Le berger et la bergère nous font trois signes successifs des mains : celui qui indique un abri ou une tente avec les deux mains à 45° jointes à leur bout, celui qui indique le sommeil avec deux mains parallèles sous une tête penchée, et celui qui indique le lieu en pointant le sol sous leurs pieds. "Oui !!!" on répond avec Berga, pour indiquer que l'on voudrait bien planter la tente ici pour y passer la nuit, si cela ne les dérange pas, à eux et à leur troupeau. Un rond avec l'index et le pouce, les trois autres doigts en épis au-dessus nous indique qu'ils n'y voient aucun problème.

Tant mieux, car on ne pouvait rêver meilleure place pour camper ce soir. Sur un champ d'herbe grasse, à quelques pas d'un ruisseau de montagne, sous un petit village tibétain calme et presque indifférent à notre présence, et avec comme toile de fond un magnifique monastère bouddhiste, niché au pied de la falaise qui nous fait face. Et surtout débarrassés des abeilles qui nous ont poursuivi une bonne partie de la journée. D'ailleurs après réflexion, les abeilles devaient être musulmanes, car dès que la dernière mosquée a disparu dans le creux de la vallée pour laisser place aux drapeaux de prières bouddhistes, elles ont dare dare fait demi-tour en nous laissant la piste libre.

Lundi 19 août : 3h45 de vélo, pour 35km parcourus tout en montée

9,5 km/h de moyenne, la Chine se colle à nos pneus pour freiner notre grimpette sur les premiers plateaux tibétains. Une pause, un snicker et ça repart dirait Franckie. Mets le grand plateau et ça avancera tout seul dirait le cous' Alex. Serre les dents et ça passera dirait la blonde d'Alex. Rigole et pète un coup et tu seras plus léger dirait Nico. Accroche toi à moi et tout se passera bien dirait Lolo. Perds 10 kilos et t'avanceras plus vite dirait Frédo. 2920 mètres d'altitude, terminus tout le monde descend du vélo, cela prend du temps car on était nombreux sur la selle pendant cette montée.

**Tâche**
Dans le récit de voyage ci-dessus, quelle altitude les cyclistes atteignent-ils au terme de la montée du lundi 19 août ? Répondez brièvement, s'il vous plaît.

**Données extraites**
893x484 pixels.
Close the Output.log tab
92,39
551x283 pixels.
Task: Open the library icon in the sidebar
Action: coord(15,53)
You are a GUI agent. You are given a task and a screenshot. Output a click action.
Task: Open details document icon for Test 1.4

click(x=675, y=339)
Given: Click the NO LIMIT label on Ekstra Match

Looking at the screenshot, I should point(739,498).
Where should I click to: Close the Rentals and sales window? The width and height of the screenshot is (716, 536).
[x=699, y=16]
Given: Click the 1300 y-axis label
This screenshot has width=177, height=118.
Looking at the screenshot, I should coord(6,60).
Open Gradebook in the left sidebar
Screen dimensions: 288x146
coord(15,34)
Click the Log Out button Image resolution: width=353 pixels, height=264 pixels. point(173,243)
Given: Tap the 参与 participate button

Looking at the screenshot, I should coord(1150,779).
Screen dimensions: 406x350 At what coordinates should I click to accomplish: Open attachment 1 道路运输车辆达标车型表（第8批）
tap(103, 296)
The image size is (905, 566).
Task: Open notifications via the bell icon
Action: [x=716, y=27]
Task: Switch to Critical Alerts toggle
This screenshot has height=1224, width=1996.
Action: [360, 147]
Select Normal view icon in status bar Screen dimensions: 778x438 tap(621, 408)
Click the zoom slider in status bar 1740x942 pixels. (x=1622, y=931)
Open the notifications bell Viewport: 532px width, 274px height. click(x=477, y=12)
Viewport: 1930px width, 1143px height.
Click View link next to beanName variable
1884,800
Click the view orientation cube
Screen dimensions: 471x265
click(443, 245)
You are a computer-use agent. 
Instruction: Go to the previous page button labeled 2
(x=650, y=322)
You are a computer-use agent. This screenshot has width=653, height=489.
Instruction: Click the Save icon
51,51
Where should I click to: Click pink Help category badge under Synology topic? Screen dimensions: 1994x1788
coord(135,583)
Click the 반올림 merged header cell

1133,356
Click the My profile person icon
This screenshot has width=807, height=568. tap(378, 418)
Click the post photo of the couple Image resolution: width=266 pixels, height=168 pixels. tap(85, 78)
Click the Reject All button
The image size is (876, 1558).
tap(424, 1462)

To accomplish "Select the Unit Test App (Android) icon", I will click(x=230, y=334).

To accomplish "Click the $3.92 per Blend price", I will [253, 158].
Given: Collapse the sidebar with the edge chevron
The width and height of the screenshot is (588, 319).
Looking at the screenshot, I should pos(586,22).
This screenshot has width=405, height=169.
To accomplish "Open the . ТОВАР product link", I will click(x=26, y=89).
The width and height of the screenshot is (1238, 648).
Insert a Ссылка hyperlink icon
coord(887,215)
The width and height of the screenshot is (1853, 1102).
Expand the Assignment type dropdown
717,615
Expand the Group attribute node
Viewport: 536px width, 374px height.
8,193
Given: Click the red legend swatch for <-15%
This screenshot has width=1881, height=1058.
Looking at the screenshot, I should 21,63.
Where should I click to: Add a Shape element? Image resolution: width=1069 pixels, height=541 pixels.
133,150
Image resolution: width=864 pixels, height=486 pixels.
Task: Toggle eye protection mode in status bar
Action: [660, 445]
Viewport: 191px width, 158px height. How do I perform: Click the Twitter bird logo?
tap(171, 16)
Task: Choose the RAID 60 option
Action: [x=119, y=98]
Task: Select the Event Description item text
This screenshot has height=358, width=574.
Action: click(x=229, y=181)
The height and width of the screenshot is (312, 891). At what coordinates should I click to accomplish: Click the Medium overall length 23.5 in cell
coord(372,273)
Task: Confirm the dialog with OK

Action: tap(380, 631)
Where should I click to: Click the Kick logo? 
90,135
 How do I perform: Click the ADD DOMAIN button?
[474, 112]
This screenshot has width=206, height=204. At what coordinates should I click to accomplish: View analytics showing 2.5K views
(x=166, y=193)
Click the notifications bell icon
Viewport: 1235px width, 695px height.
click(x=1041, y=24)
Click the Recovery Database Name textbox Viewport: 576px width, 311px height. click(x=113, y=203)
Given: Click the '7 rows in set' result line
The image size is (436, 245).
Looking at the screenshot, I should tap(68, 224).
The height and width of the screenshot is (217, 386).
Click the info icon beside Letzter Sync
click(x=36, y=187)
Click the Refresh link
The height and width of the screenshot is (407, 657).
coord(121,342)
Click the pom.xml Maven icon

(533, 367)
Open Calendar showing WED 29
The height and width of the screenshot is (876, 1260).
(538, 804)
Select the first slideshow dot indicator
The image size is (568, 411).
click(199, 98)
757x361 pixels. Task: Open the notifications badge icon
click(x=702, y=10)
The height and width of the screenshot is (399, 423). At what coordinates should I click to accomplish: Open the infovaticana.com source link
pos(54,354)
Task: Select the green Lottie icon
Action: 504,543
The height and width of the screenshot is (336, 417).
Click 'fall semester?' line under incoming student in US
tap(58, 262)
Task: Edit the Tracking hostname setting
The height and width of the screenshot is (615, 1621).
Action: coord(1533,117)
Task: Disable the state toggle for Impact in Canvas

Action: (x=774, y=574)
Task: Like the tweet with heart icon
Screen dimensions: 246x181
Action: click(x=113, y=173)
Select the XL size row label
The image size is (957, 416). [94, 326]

**Réponse au problème**
2920 mètres d'altitude.